Mashing Up Verse and Gastronomy

Mashing Up Verse and Gastronomy

PHOTO BY STEPHANIE SHIH

Zijderveld started writing poems in high school and eventually received an MFA in poetry.


The Food Poet, Oakland resident Annelies Zijderveld, finds her niche in photographic food poems.

When peeling an orange or chopping fennel for a salad, one may appreciate their taste and aroma but probably won’t be moved to the point of writing poetry. Oakland resident Annelies Zijderveld often does just that on her blog, The Food Poet. Her stunning photographs comingle with recipes and poems, not only to pay homage to oranges or oatmeal but also to comment deeply on life, love, war, or mortality.

Zijderveld, who started writing poems in high school and eventually received an MFA in poetry, described her blog’s mission this way: “I invite the poetry to mingle with food and for the food to be inspired by the poetry of life.”

Her first job working in a French bakery motivated Zijderveld to experiment in the kitchen. After earning an earlier MA in intercultural studies, she was almost on her way to Delhi, India, when she agreed to briefly help a friend who worked at Mighty Leaf Tea Company. Those few weeks turned into eight years, and she ended up as Mighty Leaf’s marketing director. The experience fueled her love of tea and resulted in a cookbook, Steeped: Recipes Infused With Tea, in 2015. The cookbook presents recipes that incorporate a global lineup of teas, such as Masala Chai Pumpkin Bread, Earl Grey Soba Noodle Salad, and Chamomile Corn Chowder.
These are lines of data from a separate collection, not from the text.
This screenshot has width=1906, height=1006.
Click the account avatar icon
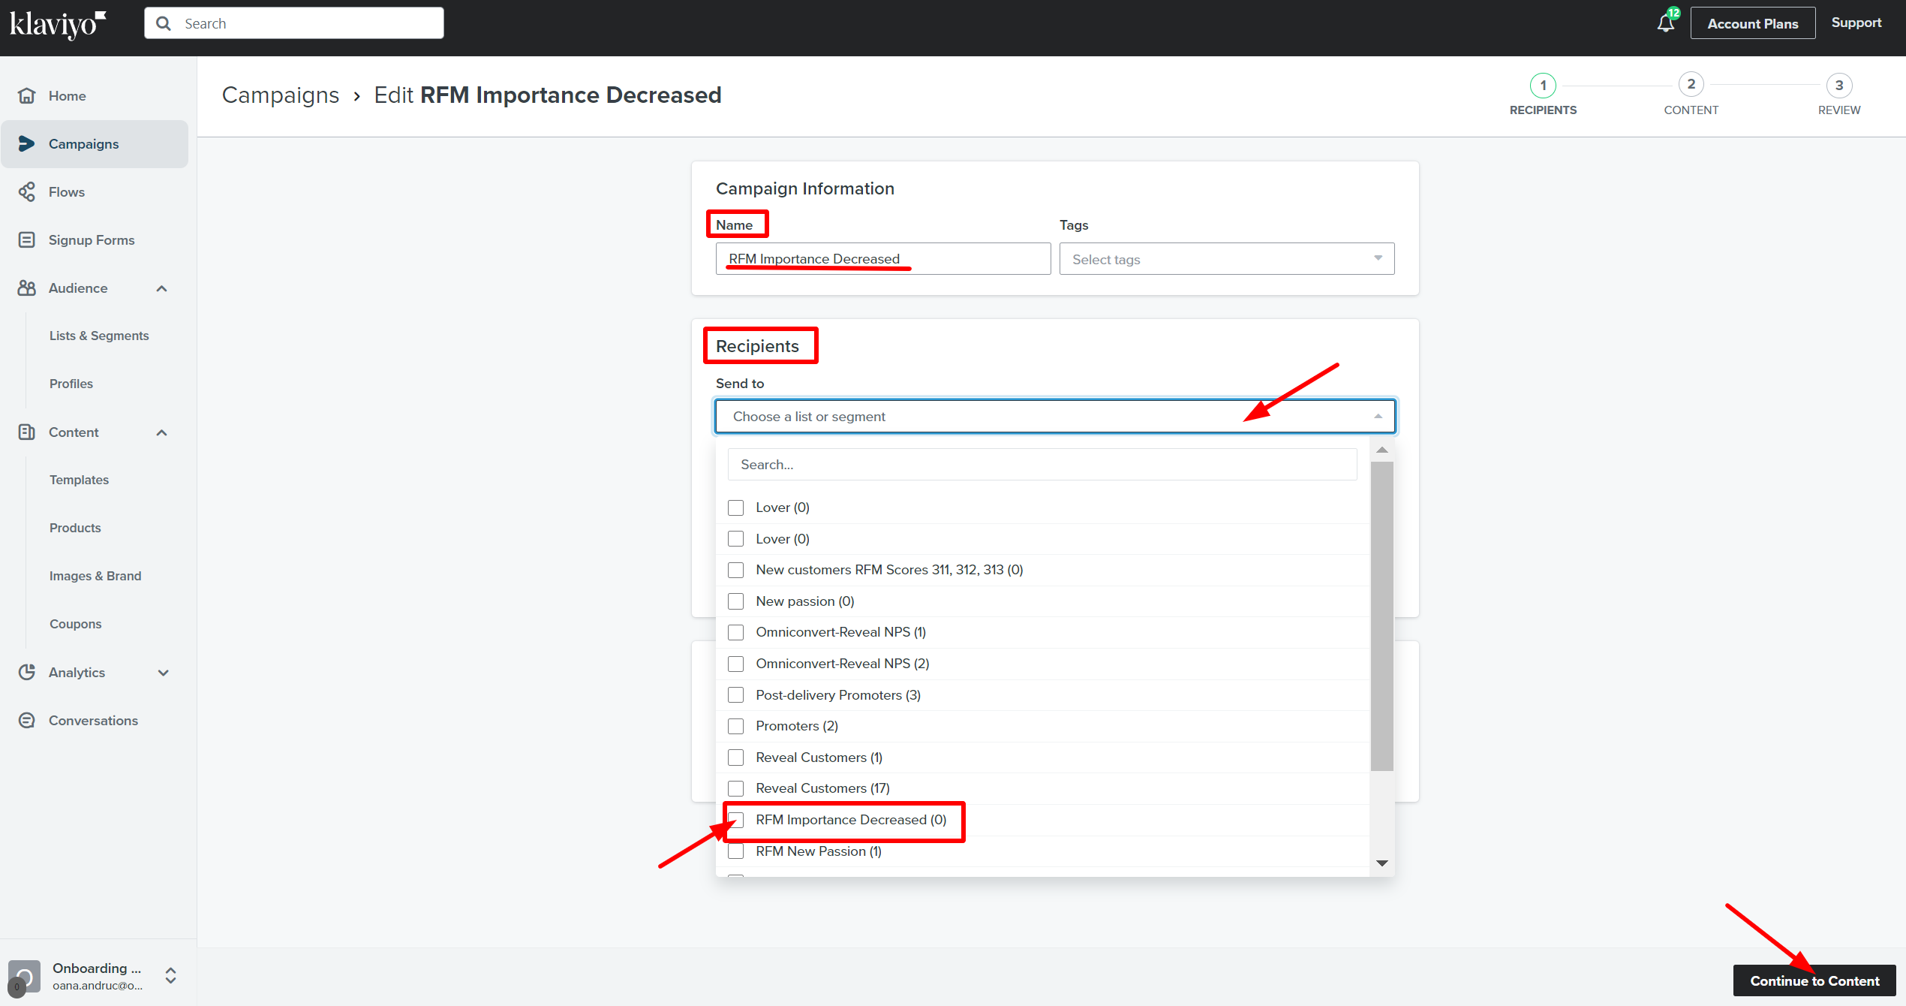coord(24,976)
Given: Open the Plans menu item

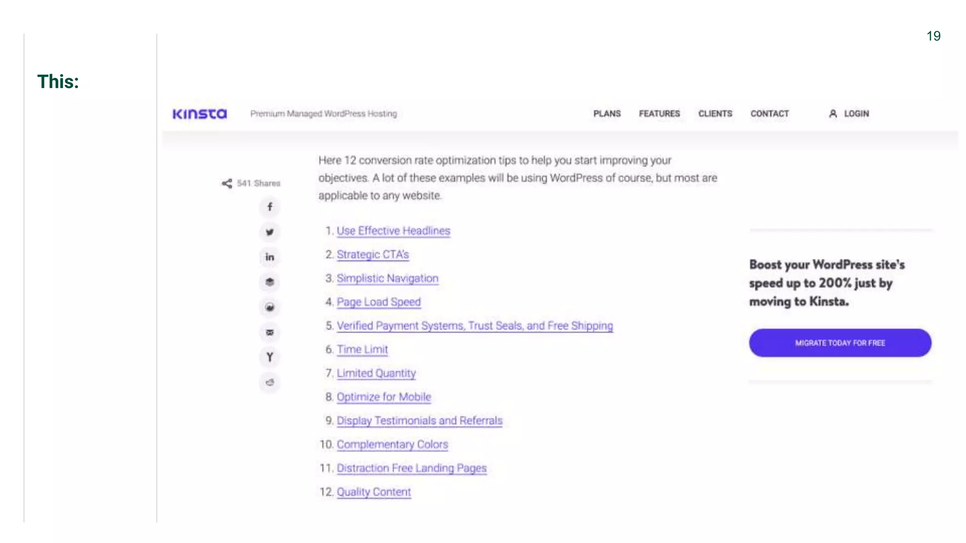Looking at the screenshot, I should [x=607, y=114].
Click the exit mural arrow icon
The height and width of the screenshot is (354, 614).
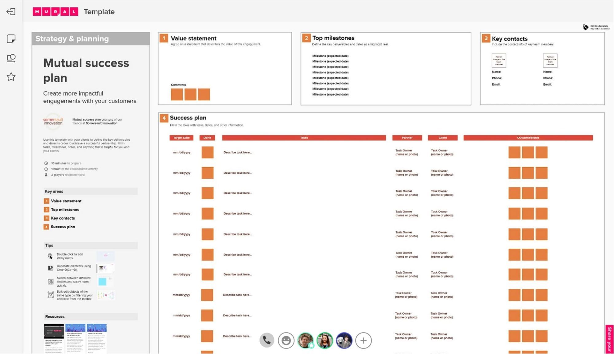click(x=11, y=12)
Although she teaches cooking classes, writes for numerous publications, and runs a digital media consulting business, Zijderveld’s abiding love is poetry. She is especially drawn to the long tradition of “gastronomic poetry.”

In her poem “A Message to the Sandwich Board,” she decries the appearance of pumpkin-flavored-everything in early September, eclipsing luscious end-of-summer-tomatoes. An excerpt: … “No pumpkin can kiss bacon / and lettuce rightly, nor can it confer to marinara / the flavor of a simple San Marzano tomato. / So, please pass on the Pumpkin Spice latte / until the air curls at the edges like the leaves / drying upon their branches. They too will fall / when the light dwindles at work day’s end. / Until then, savor the Sungold, relish the Roma, / Let the Early Girl catch the worm …”

Penning food poetry, Zijderveld said, “gives me an opportunity to write about things that people might not be that open to hearing. Is a poem about pumpkins really just about pumpkins? There is a line in there where I talk about our desire to chase immortality. We’re never satisfied with what we have right now. So it can be as simple as eating an Early Girl tomato at the peak of its season.”

Zijderveld likes to play with form and wondered whether a food poem had to be just words on a page. She developed a unique form, photographic food poems. Each contains a dozen or so ravishing shots of the steps to prepare one of her recipes. But each photograph is also overlaid with the line of a poem.

“Every frame tells its own small story, just like a line of poetry, but all together they tell a larger story,” she said. She had just read about refugees losing their homes and living in camps as she prepared the recipe for Tomato Basil Baked Oatmeal.

“I didn’t start out thinking I was going to write about this, but looking at the basil and sliced tomato, this is where it took me.” The line, “At night a mother sleeps with her ears open” is overlaid on a photo of forlornly scattered tomato crescents. “They reminded me of sleeping in a camp among all these strangers,” Zijderveld said, “But you’re sleeping with your child, so you have to be alert.”

She is currently working on a collection of poetry, which will include some food poems. “I love poetry but I think it’s deeply misunderstood by most Americans. If they say that poetry is not for them, it is because they have not yet happened upon a poet who speaks their language.”

 

Published online on Nov. 8, 2016 at 8:00 a.m.